> _Page extract_:
Structure of the Cyanobacterial Phytochrome 2 Photosensor Implies a Tryptophan Switch for Phytochrome Signaling

Background: Phytochromes are red/far-red photoreceptors using a bilin chromophore. Results: Compared with Cph1, the Cph2 bilin-binding site differs around the propionates, but utilizes an otherwise conserved tongue for sealing the chromophore from solvent. Conclusion: The tongue signals via a tryptophan switch within the tongue-GAF domain interface. Significance: The first structure of a Cph2-type phytochrome indicates a common mechanism for photoswitching in all canonical phytochromes. Phytochromes are highly versatile photoreceptors, which occur ubiquitously in plants as well as in many light-responsive microorganisms. Here, photosynthetic cyanobacteria utilize up to three different phytochrome architectures, where only the plant-like and the single-domain cyanobacteriochromes are structurally characterized so far. Cph2 represents a third group in Synechocystis species and affects their capability of phototaxis by controlling c-di-GMP synthesis and degradation. The 2.6- crystal structure of its red/far-red responsive photosensory module in the P-r state reveals a tandem-GAF bidomain that lacks the figure-of-eight knot of the plant/cph1 subfamily. Its covalently attached phycocyanobilin chromophore adopts a highly tilted ZZZssa conformation with a novel set of interactions between its propionates and the GAF1 domain. The tongue-like protrusion from the GAF2 domain interacts with the GAF1-bound chromophore via its conserved PRXSF, WXE, and W(G/A)G motifs. Mutagenesis showed that the integrity of the tongue is indispensable for P-r P-fr photoconversion and involves a swap of the motifs' tryptophans within the tongue-GAF1 interface. This Trp switch is supposed to be a crucial element for the photochromicity of all multidomain phytochromes.

> _Entries supplied_:

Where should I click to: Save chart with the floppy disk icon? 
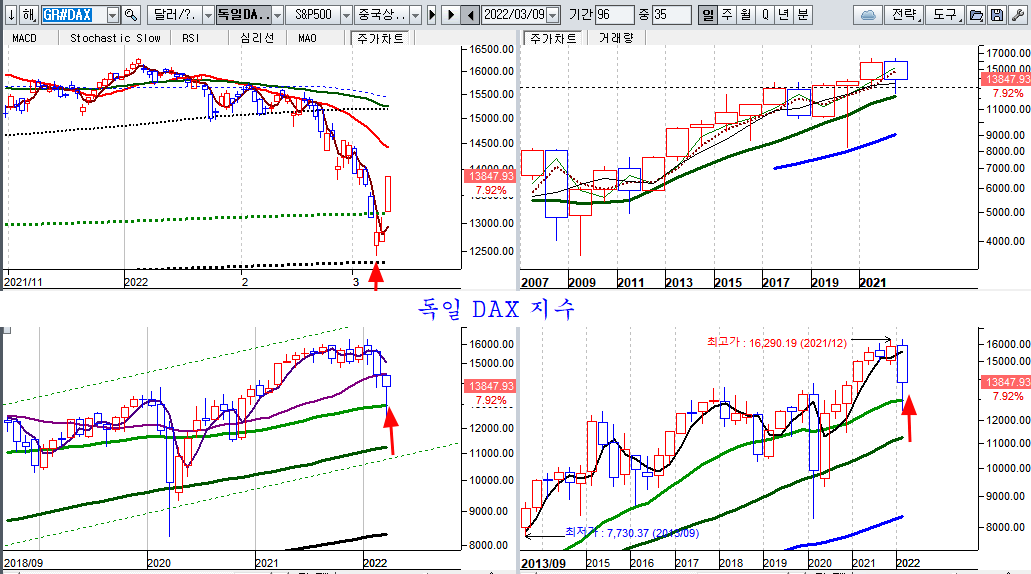point(996,15)
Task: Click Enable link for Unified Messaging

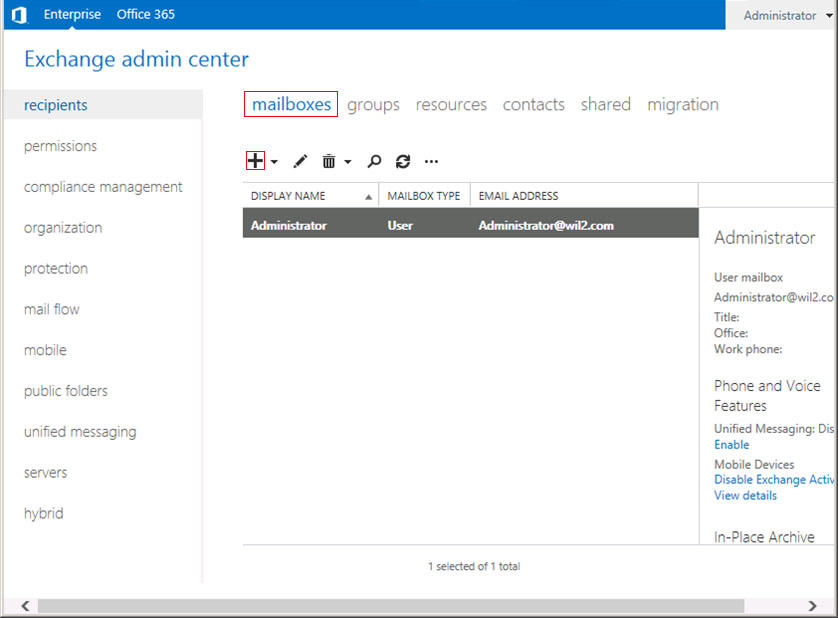Action: tap(731, 444)
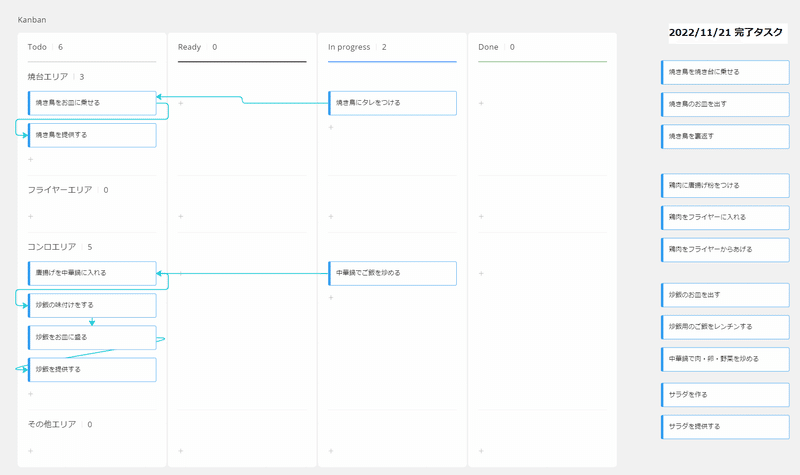Screen dimensions: 800x475
Task: Click plus in Ready column コンロエリア row
Action: 180,273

> _Exercise_: Please list every conserved motif that the Cph2 phytochrome abstract names for the tongue of the GAF2 domain.

> _Response_: PRXSF, WXE, W(G/A)G